August 11, 2020

Sponsored Report

Curing the healthcare workforce gap

April Neumann | 4/1/2020

Founded in Clearwater in 1994 with an additional location in Tampa, Ultimate Medical Academy is helping to meet the growing need for skilled healthcare workers in Florida and throughout the U.S.

The need for skilled healthcare workers is critical and growing.

According to the U.S. Bureau of Labor Statistics, 12.5 million workers will be needed to fill new and open healthcare positions between 2018 and 20281. In Florida alone, the number of jobs in the healthcare and social services industry will grow by 15 percent from 2019-2027 and will represent more than 1.35 million jobs in the state by 20272.

Among the factors contributing to this growing need is the substantial aging population. As of the 2018 U.S. Census, more than one-fifth of Florida’s population was age 65 or over, and as the sizeable Baby Boomer generation approaches retirement, that number is expected to grow. While the longevity and proportion of older persons increases, so does the need for lifelong healthcare and social services to support greater well-being and quality of life. Unfortunately, just as many seasoned healthcare workers are retiring from medical practices, clinics, hospitals, and pharmacies, employers are finding there aren’t enough skilled younger workers to step into those positions.

Further complicating things, the Florida Department of Health reports more than half the state’s population at all ages are faced with disabilities and chronic diseases–including diabetes, kidney and heart conditions, cancer, hypertension and arthritis3–putting additional pressure on the state’s healthcare providers.

Ultimate Medical Academy equips and empowers students to excel in healthcare careers.

To fill this critical gap in the workforce, more individuals need to be trained for
and connected to a broad range of healthcare positions.

Ultimate Medical Academy, an accredited4, nonprofit institution of higher learning, is educating and empowering the next wave of Pharmacy Technicians, Patient Care Technicians, Medical Assistants, Nursing Assistants, Medical Billing and Coding Specialists, Health Information Technology Specialists, and more. Hands-on programs are offered at UMA’s Clearwater campus, and UMA extended healthcare learning to online programs that provide career path opportunities to students nationwide. UMA also provides continuing education to more than 30,000 physicians, nurses and other medical practitioners annually across the country through its continuing medical education (CME) division.4

In addition to academics, UMA partners with healthcare companies throughout the U.S. to identify talent needs and connect those employers with a talent-ready pipeline while simultaneously connecting graduates with available jobs.

Through employer partnerships, UMA meets expressed workforce needs while supporting graduates.

Understanding what is essential to healthcare employers helps UMA to better meet their needs while supporting graduates. UMA partners directly with employers in the healthcare industry, at no cost to the employer, to know the skill sets they’re seeking and the positions they need to fill–both patient-facing and in the back office. Every UMA graduate is assigned a Career Services Advisor who supports them in their job search and helps to connect them to employer partners whose needs match their training and qualifications.

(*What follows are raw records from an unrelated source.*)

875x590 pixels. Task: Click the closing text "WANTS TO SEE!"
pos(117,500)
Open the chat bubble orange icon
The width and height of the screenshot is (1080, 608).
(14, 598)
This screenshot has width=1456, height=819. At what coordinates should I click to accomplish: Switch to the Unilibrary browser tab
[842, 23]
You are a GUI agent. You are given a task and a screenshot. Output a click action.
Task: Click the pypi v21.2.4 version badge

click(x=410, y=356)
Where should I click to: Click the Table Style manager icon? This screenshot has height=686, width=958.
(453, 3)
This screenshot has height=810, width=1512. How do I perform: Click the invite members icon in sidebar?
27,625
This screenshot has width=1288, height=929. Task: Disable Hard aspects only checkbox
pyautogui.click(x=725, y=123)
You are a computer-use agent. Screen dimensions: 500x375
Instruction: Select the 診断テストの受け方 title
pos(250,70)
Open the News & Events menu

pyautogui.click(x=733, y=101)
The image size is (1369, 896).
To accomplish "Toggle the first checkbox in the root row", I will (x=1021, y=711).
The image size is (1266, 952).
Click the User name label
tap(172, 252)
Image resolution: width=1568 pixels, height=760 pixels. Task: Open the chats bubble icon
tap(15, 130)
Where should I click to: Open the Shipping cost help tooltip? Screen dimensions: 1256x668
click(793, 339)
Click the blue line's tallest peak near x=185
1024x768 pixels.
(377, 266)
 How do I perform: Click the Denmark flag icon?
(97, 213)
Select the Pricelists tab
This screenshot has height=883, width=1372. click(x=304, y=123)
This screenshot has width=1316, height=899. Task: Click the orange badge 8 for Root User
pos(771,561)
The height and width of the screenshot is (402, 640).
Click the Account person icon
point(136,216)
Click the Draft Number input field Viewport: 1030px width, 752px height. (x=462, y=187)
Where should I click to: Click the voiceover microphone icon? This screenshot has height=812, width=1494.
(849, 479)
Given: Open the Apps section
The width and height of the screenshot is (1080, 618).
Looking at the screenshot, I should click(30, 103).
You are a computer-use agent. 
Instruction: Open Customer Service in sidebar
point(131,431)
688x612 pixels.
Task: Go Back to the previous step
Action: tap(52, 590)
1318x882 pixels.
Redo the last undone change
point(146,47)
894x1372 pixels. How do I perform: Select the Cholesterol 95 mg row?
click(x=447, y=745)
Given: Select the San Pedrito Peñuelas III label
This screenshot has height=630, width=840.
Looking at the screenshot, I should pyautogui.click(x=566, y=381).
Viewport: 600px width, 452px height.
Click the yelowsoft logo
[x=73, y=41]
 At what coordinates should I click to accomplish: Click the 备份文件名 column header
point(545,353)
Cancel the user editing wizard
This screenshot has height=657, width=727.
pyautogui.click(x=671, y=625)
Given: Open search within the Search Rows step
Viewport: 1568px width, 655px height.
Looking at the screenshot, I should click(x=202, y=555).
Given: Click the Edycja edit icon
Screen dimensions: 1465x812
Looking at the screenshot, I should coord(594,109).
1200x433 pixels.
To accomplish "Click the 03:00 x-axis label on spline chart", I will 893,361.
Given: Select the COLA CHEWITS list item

Since 2005, UMA has placed more than 40,000 graduates in jobs nationwide with more than 10,500 being placed in allied health positions in Florida since 2008, including jobs such as medical assistants, medical billers and coders, pharmacy technicians and dental assistants. Last year alone, Ultimate Medical Academy placed more than 650 graduates in jobs in Florida.

Healthcare facilities in Florida where there are large numbers of older patients will have different staffing needs from other parts of the country, and UMA is actively responding to that changing health care talent landscape. By analyzing current workforce demographics as well as the future workforce requirements for everything from individual practices to hospital systems to small, stand-alone emergency care and pharmacy clinics, UMA is treating and working to ultimately cure the healthcare workforce gap.

1 U.S. Bureau of Labor Statistics,; Table 1.2 in the downloadable XLSX file, lines 395-J and 467-J

2 Florida Department of Economic Opportunity, http://www.floridajobs. org/workforce-statistics/data-center/statistical-programs/employment-projections

3 Florida Department of Health,

4 UMA is institutionally accredited by the Accrediting Bureau of Health Education Schools (ABHES). Its continuing medical education (CME) programs are individually accredited and are not included within the institution’s grant of accreditation from ABHES.